Stefan Zweig, né en 1881 à Vienne dans une famille juive aisée, a été un jeune admirateur de Theodor Herzl, son aîné de seize ans et figure tutélaire du sionisme naissant. Élève au lycée où Herzl enseignait, Zweig a été marqué par son charisme autant que par la vivacité intellectuelle du judaïsme viennois de la fin du XIXe siècle. Dans ses premières lettres, on sent une admiration sincère, bien que teintée d’une distance prudente vis-à-vis du projet sioniste.

Zweig, profondément européen, croyait à l’idée d’un monde sans frontières, où la culture servirait de pont entre les peuples. Il se décrit d’ailleurs comme « juif par naissance, cosmopolite par conviction », d’où le titre du recueil. Ce positionnement, à la fois humaniste et éminemment personnel, devient au fil des décennies un dilemme tragique.

L’évolution d’une pensée

Ce qui frappe dans Cosmopolite, c’est la trajectoire d’une conscience. D’un optimisme feutré au tournant du siècle, Zweig glisse peu à peu vers une angoisse lucide à mesure que l’antisémitisme s’installe durablement en Autriche et en Allemagne. Les lettres des années 30, certaines adressées à des amis juifs en exil, témoignent de son engagement discret mais résolu contre les persécutions.

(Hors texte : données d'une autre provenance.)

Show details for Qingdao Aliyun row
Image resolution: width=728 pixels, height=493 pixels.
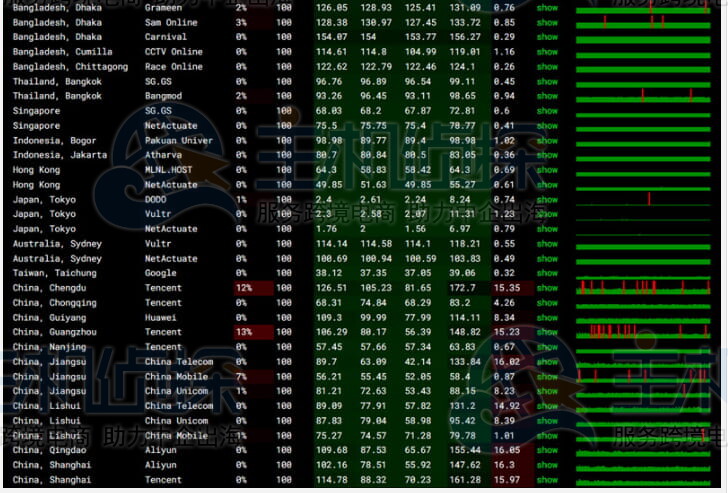[x=547, y=450]
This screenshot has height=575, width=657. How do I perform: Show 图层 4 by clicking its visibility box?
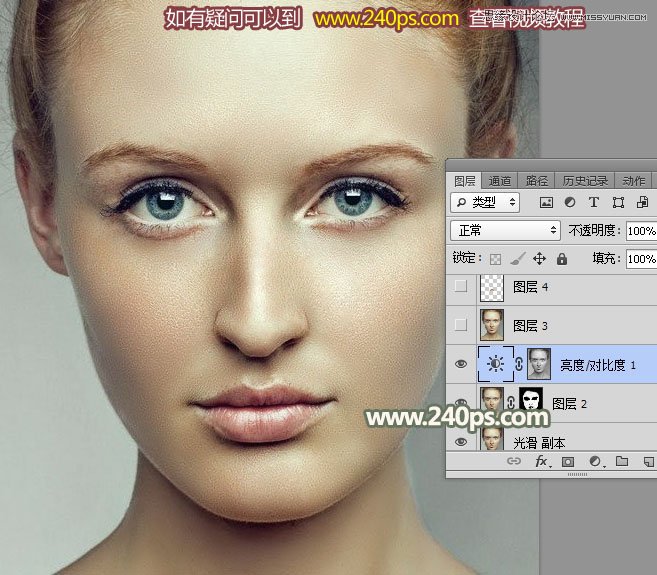461,287
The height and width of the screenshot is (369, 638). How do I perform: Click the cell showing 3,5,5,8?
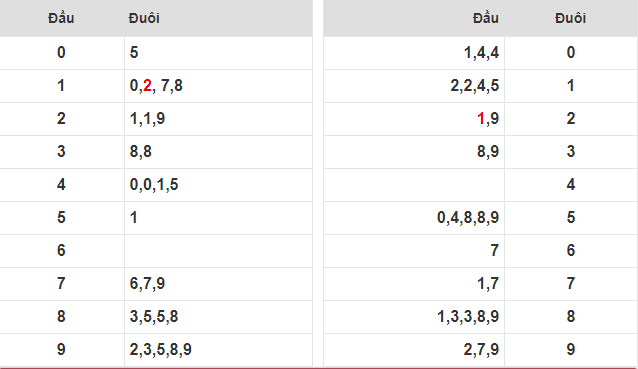pos(218,317)
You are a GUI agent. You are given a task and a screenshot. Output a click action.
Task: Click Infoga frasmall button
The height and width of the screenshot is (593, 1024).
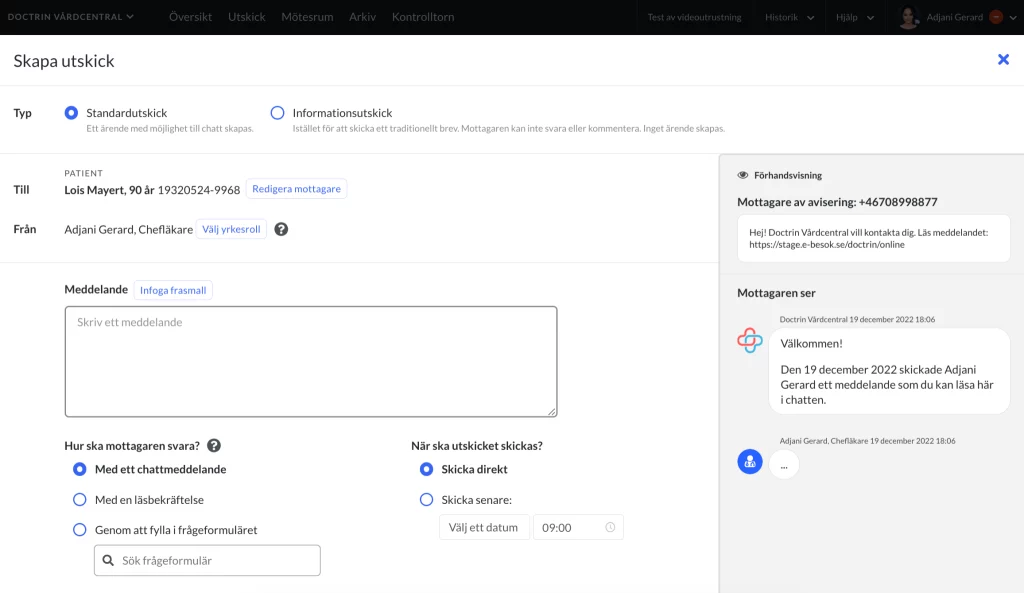(x=173, y=290)
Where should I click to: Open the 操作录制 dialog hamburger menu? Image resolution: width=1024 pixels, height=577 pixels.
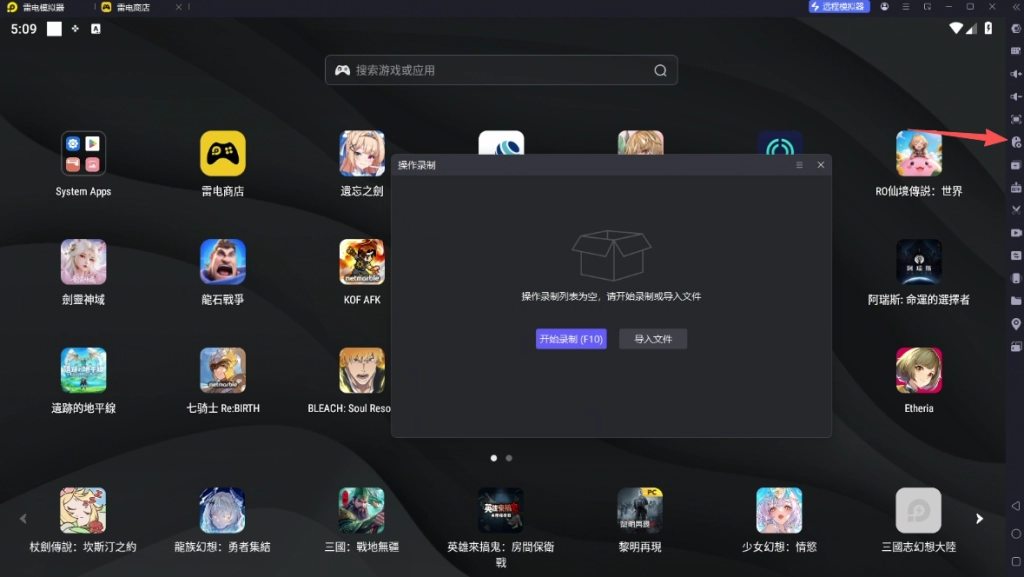pyautogui.click(x=799, y=165)
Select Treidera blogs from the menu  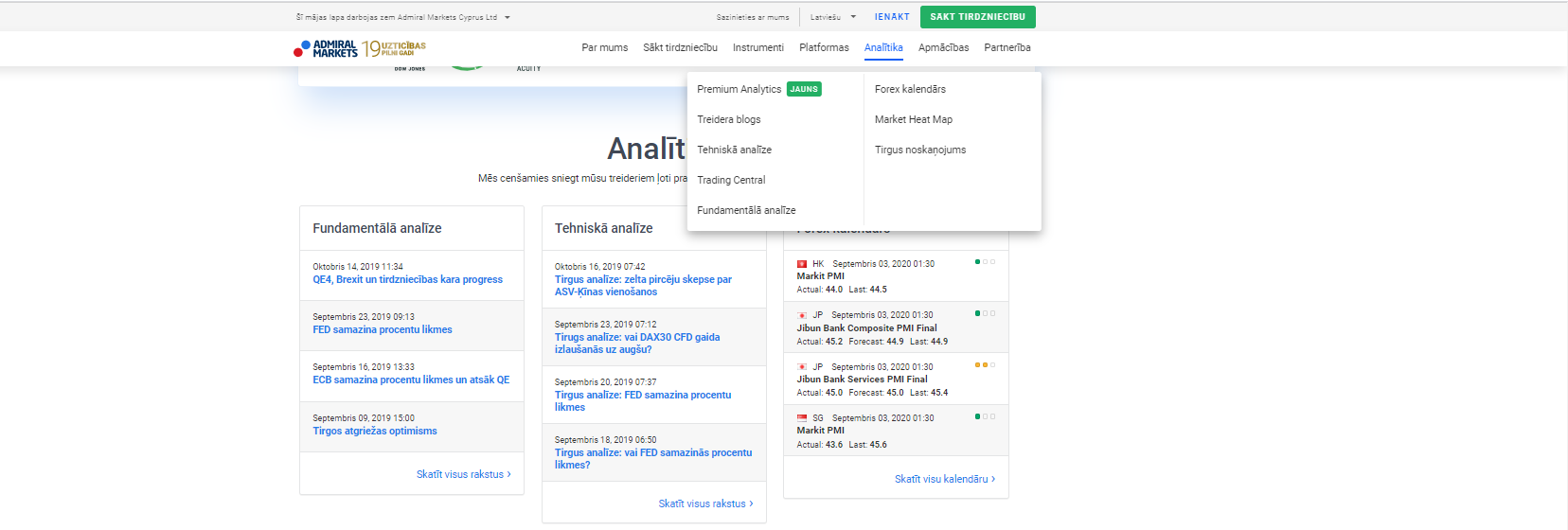pos(729,119)
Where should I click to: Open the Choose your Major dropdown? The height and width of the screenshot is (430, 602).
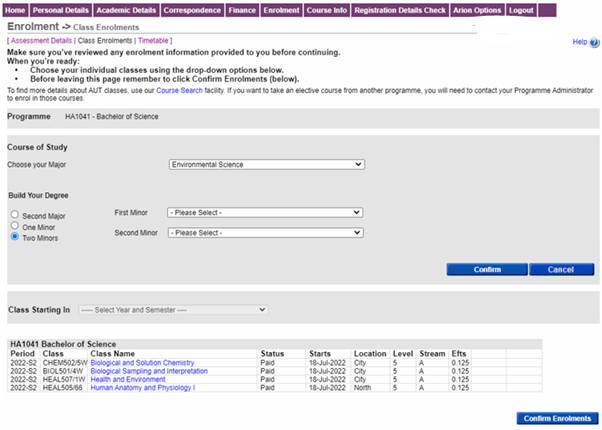(x=266, y=164)
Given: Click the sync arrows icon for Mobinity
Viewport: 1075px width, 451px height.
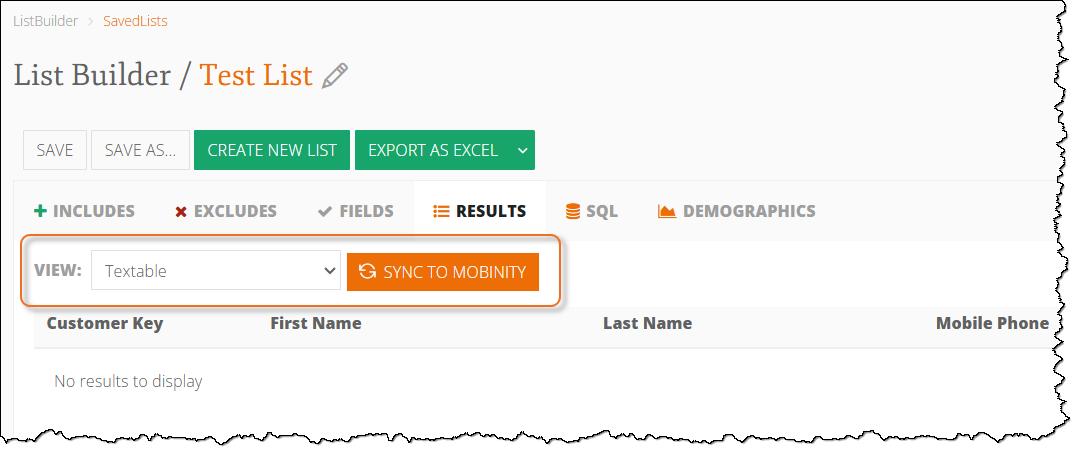Looking at the screenshot, I should coord(368,271).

Zweig refuse la haine, le nationalisme, la tentation du repli. Il ne se résout pas à quitter Vienne, puis l’Europe, sans écrire encore et encore sur la valeur du dialogue, de l’universel, de la culture comme rempart contre la barbarie. Il n’est pas militant, il est résistant par la plume.

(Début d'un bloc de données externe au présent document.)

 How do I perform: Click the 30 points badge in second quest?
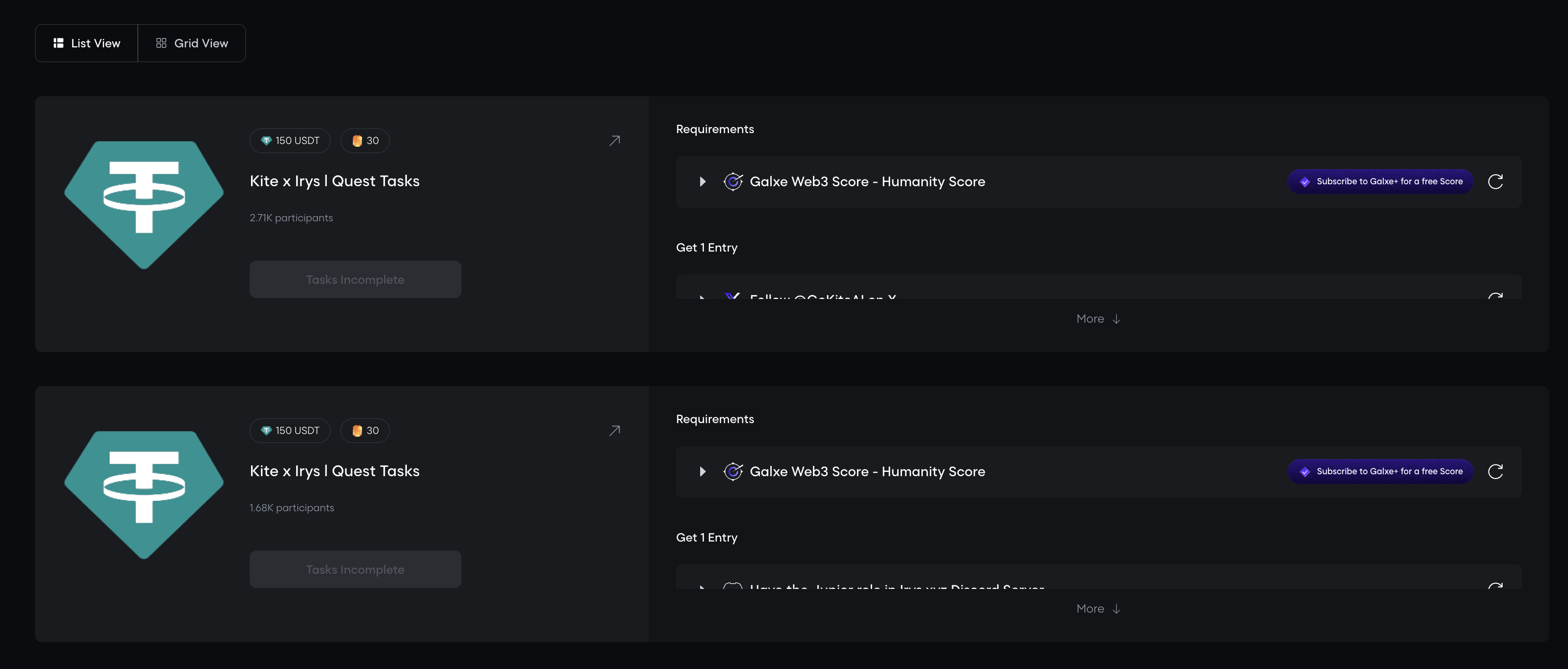(365, 430)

Un rapport ambivalent à Israël

L’État d’Israël, que Zweig n’aura pas connu de son vivant (il se suicide au Brésil en 1942), plane dans le recueil comme un horizon absent. Pourtant, certaines lettres montrent que le projet sioniste le questionne profondément, lui qui rêvait d’un judaïsme ouvert, diasporique, ancré dans toutes les cultures.

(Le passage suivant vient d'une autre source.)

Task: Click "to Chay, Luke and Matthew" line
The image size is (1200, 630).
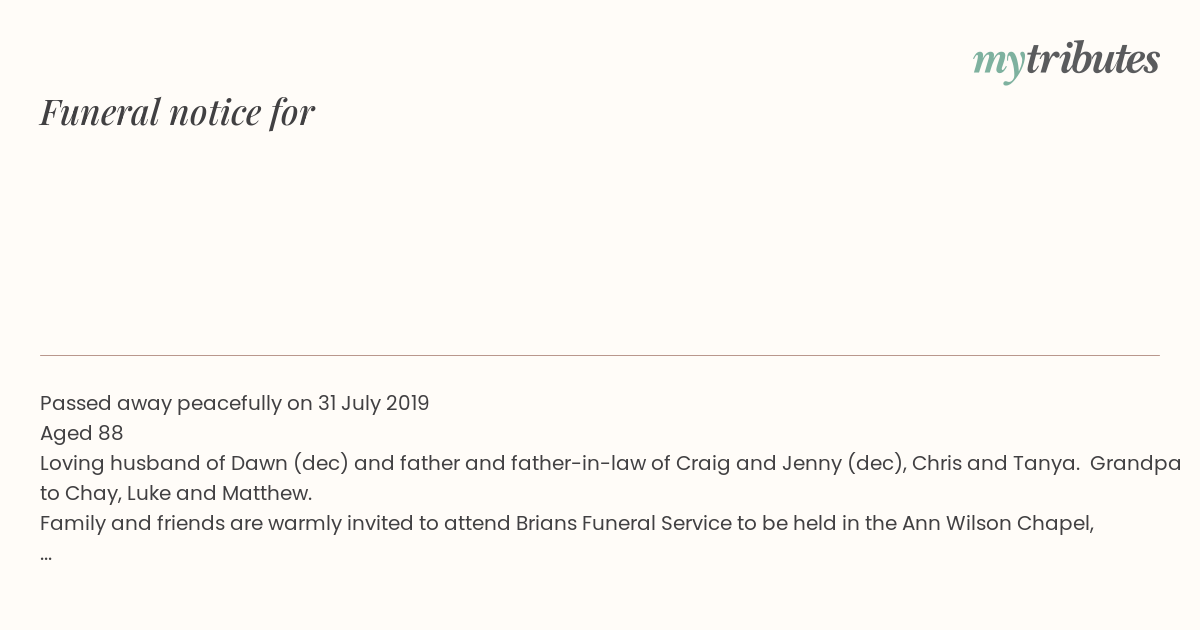Action: click(x=176, y=493)
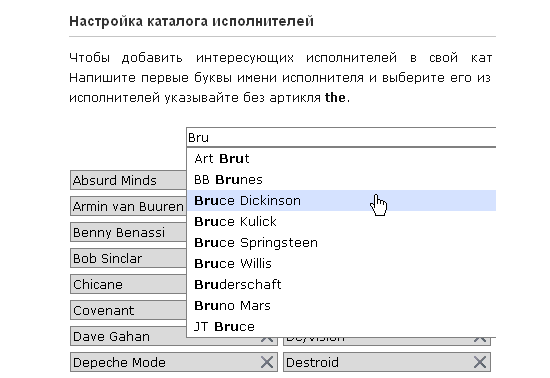Remove Depeche Mode with its X icon
Viewport: 550px width, 378px height.
267,362
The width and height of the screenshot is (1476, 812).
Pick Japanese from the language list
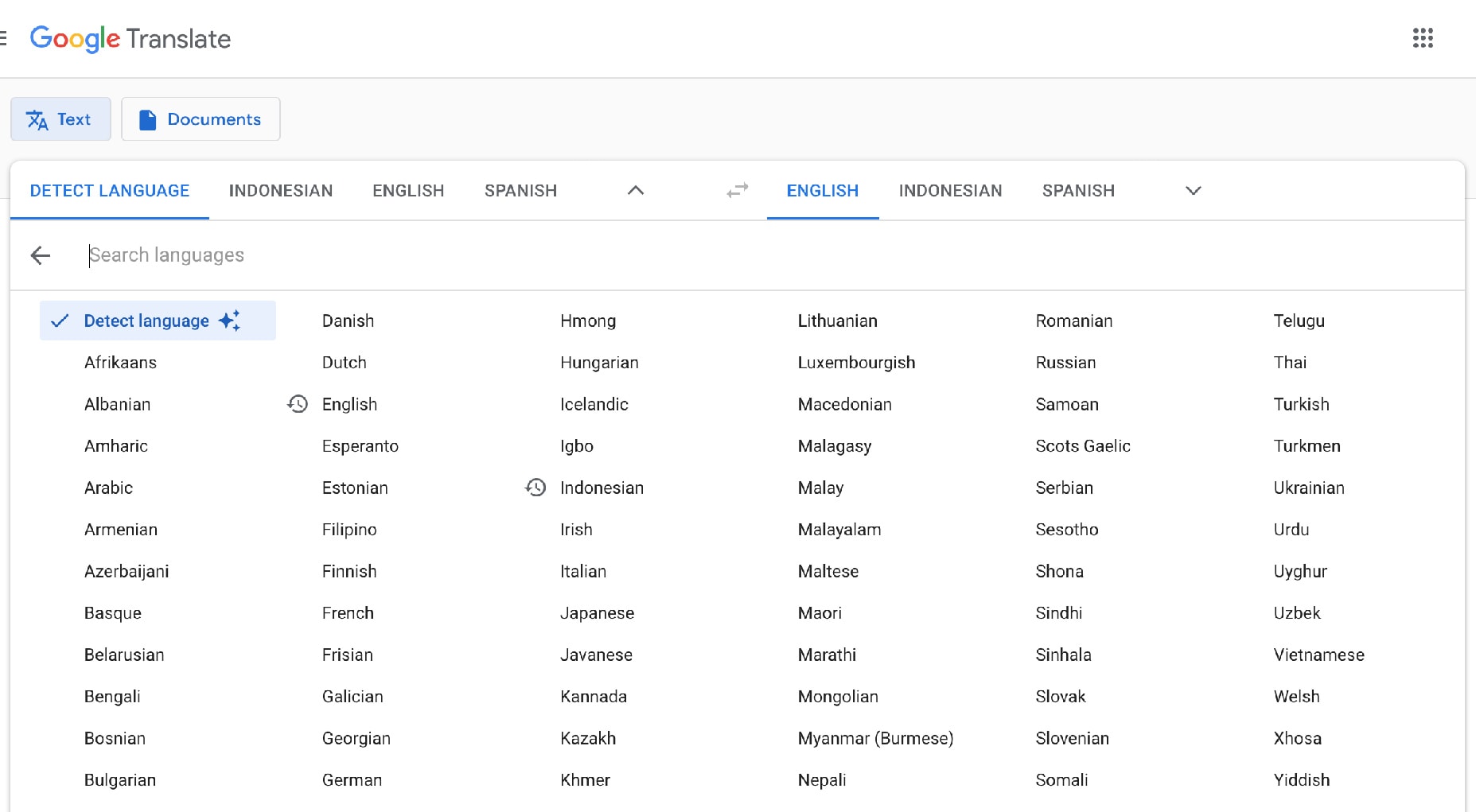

Sans condamner Herzl, il s’en éloigne, préférant l’utopie d’une Europe réconciliée à celle d’un État juif. Pourtant, face à la montée des pogroms, aux lois de Nuremberg et à l’indifférence des grandes puissances, on sent le doute l’envahir. Peut-être avait-il sous-estimé la force des forces qui se dressaient contre son rêve de fraternité.

Un livre pour aujourd’hui

Lire Cosmopolite en 2025, c’est regarder en face le miroir d’une Europe redevenue fébrile. Les textes de Zweig nous rappellent que la haine ne surgit jamais d’un seul coup, qu’elle s’installe lentement, dans les replis du langage et les silences politiques. C’est aussi une invitation à relire l’Histoire pour mieux comprendre notre présent.

Plus qu’un témoignage, Cosmopolite est une œuvre morale, un plaidoyer pour une identité multiple, fluide, assumée sans drapeau ni clôture. Dans un temps où la judéité est parfois instrumentalisée, parfois attaquée, ce livre redonne à la figure du juif européen une voix nuancée, douloureuse, essentielle.